* _Task to complete_
Can you write out, word for word, the lines from the one containing "Where should I click to: Uncheck" up to and including the one containing "(x=277, y=119)"?

* _Data records_
************

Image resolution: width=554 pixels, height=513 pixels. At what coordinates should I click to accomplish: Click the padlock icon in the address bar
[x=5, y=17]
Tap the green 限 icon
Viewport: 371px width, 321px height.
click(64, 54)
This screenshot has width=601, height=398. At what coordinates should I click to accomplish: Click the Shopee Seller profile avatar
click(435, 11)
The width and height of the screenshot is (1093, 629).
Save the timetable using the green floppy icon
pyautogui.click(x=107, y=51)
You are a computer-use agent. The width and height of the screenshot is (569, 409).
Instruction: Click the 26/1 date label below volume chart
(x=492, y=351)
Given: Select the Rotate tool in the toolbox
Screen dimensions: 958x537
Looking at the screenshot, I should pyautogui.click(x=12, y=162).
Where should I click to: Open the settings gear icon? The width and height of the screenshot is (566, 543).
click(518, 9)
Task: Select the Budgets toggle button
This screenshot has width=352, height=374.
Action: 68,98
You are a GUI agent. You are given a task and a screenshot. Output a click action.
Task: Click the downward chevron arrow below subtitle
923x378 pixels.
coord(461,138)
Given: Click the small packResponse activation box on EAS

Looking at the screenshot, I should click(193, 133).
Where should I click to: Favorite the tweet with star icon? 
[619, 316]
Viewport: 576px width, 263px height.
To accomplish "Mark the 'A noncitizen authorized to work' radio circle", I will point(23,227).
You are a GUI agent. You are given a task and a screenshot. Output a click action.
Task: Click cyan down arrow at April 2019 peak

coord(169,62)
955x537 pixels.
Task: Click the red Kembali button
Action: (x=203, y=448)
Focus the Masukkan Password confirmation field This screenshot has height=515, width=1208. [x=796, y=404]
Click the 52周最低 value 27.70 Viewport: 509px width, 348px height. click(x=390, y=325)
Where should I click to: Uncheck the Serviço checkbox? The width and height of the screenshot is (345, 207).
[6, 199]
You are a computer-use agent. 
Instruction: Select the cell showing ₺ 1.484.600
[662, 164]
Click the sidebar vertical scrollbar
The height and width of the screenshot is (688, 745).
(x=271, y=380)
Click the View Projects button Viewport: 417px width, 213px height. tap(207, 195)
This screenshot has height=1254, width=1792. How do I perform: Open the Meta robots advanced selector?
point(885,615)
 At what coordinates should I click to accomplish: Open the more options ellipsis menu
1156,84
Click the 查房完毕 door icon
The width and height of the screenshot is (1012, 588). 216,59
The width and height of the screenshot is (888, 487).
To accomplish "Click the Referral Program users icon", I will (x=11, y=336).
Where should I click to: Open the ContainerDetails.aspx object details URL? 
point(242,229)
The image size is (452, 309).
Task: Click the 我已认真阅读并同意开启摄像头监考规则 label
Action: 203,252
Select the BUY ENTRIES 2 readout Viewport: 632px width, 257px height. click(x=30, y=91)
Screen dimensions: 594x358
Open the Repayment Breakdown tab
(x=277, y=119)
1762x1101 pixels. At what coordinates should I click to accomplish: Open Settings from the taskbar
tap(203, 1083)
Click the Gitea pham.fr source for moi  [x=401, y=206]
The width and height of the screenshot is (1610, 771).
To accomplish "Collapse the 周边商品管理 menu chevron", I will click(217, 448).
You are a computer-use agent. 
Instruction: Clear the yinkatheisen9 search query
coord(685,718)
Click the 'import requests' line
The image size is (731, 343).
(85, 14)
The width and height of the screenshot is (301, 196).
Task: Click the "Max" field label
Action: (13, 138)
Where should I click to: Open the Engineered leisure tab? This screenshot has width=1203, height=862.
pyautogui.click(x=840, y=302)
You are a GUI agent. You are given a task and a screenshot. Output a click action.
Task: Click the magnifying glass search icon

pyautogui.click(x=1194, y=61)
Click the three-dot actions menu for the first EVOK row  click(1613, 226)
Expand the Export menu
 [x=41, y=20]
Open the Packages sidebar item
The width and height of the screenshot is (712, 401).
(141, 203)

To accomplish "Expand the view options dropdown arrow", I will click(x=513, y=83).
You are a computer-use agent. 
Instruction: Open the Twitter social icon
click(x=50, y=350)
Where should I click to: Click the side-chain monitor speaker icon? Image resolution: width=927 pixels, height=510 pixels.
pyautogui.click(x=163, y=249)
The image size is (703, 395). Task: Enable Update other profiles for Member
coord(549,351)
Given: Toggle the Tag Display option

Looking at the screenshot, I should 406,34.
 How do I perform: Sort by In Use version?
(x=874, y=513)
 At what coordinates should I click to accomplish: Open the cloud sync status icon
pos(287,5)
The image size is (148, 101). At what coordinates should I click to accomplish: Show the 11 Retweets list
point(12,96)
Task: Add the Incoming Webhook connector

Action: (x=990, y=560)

************

* _Answer in full_
Where should I click to: Uncheck the Serviço checkbox? The width and height of the screenshot is (345, 207).
[6, 199]
You are a computer-use agent. 
Instruction: Select the cell showing ₺ 1.484.600
[662, 164]
Click the sidebar vertical scrollbar
The height and width of the screenshot is (688, 745).
(x=271, y=380)
Click the View Projects button Viewport: 417px width, 213px height. tap(207, 195)
This screenshot has height=1254, width=1792. How do I perform: Open the Meta robots advanced selector?
point(885,615)
 At what coordinates should I click to accomplish: Open the more options ellipsis menu
1156,84
Click the 查房完毕 door icon
The width and height of the screenshot is (1012, 588). 216,59
The width and height of the screenshot is (888, 487).
To accomplish "Click the Referral Program users icon", I will (x=11, y=336).
Where should I click to: Open the ContainerDetails.aspx object details URL? 
point(242,229)
The image size is (452, 309).
Task: Click the 我已认真阅读并同意开启摄像头监考规则 label
Action: 203,252
Select the BUY ENTRIES 2 readout Viewport: 632px width, 257px height. click(x=30, y=91)
Screen dimensions: 594x358
Open the Repayment Breakdown tab
(x=277, y=119)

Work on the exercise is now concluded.